ACTION ITEM:
Please reproduce each of the entries below exactly as they appear.

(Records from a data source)
•••••
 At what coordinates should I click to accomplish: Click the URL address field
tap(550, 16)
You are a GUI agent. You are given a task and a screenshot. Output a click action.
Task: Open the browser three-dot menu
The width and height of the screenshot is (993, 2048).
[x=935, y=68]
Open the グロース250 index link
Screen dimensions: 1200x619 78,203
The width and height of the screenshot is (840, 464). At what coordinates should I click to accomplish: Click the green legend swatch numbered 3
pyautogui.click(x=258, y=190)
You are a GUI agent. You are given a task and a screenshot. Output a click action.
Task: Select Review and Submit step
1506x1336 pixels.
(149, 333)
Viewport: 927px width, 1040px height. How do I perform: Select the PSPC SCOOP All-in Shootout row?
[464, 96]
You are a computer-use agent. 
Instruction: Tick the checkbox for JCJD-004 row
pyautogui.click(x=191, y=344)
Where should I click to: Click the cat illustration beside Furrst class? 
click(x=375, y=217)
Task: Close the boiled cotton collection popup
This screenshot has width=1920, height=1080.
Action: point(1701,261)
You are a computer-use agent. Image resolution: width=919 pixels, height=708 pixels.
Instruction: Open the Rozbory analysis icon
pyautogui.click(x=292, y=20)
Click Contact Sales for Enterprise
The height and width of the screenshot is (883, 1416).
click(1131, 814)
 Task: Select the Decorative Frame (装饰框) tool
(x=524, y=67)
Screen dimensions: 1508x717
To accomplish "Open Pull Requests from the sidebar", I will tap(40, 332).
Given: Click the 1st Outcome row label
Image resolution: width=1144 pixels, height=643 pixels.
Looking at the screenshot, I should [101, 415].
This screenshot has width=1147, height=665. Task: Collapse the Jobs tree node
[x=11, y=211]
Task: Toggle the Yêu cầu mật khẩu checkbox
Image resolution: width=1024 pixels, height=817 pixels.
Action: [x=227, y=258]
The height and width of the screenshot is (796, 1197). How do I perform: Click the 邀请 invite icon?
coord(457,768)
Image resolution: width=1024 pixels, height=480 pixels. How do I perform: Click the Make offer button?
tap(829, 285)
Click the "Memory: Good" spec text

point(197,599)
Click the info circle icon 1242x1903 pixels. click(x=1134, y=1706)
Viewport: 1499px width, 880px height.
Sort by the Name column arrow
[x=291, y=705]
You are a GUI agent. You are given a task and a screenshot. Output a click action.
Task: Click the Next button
•••••
SOLUTION FOR THIS EXERCISE:
 At what coordinates should I click to accomplish: Click the URL address field
tap(550, 16)
You are a GUI agent. You are given a task and a screenshot. Output a click action.
Task: Open the browser three-dot menu
The width and height of the screenshot is (993, 2048).
[x=935, y=68]
Open the グロース250 index link
Screen dimensions: 1200x619 78,203
The width and height of the screenshot is (840, 464). At what coordinates should I click to accomplish: Click the green legend swatch numbered 3
pyautogui.click(x=258, y=190)
You are a GUI agent. You are given a task and a screenshot. Output a click action.
Task: Select Review and Submit step
1506x1336 pixels.
(149, 333)
Viewport: 927px width, 1040px height. How do I perform: Select the PSPC SCOOP All-in Shootout row?
[464, 96]
You are a computer-use agent. 
Instruction: Tick the checkbox for JCJD-004 row
pyautogui.click(x=191, y=344)
Where should I click to: Click the cat illustration beside Furrst class? 
click(x=375, y=217)
Task: Close the boiled cotton collection popup
This screenshot has width=1920, height=1080.
Action: point(1701,261)
You are a computer-use agent. Image resolution: width=919 pixels, height=708 pixels.
Instruction: Open the Rozbory analysis icon
pyautogui.click(x=292, y=20)
Click Contact Sales for Enterprise
The height and width of the screenshot is (883, 1416).
click(1131, 814)
 Task: Select the Decorative Frame (装饰框) tool
(x=524, y=67)
Screen dimensions: 1508x717
To accomplish "Open Pull Requests from the sidebar", I will tap(40, 332).
Given: Click the 1st Outcome row label
Image resolution: width=1144 pixels, height=643 pixels.
Looking at the screenshot, I should [101, 415].
This screenshot has width=1147, height=665. Task: Collapse the Jobs tree node
[x=11, y=211]
Task: Toggle the Yêu cầu mật khẩu checkbox
Image resolution: width=1024 pixels, height=817 pixels.
Action: [x=227, y=258]
The height and width of the screenshot is (796, 1197). How do I perform: Click the 邀请 invite icon?
coord(457,768)
Image resolution: width=1024 pixels, height=480 pixels. How do I perform: Click the Make offer button?
tap(829, 285)
Click the "Memory: Good" spec text

point(197,599)
Click the info circle icon 1242x1903 pixels. click(x=1134, y=1706)
Viewport: 1499px width, 880px height.
Sort by the Name column arrow
[x=291, y=705]
You are a GUI agent. You are given a task and a screenshot. Output a click action.
Task: Click the Next button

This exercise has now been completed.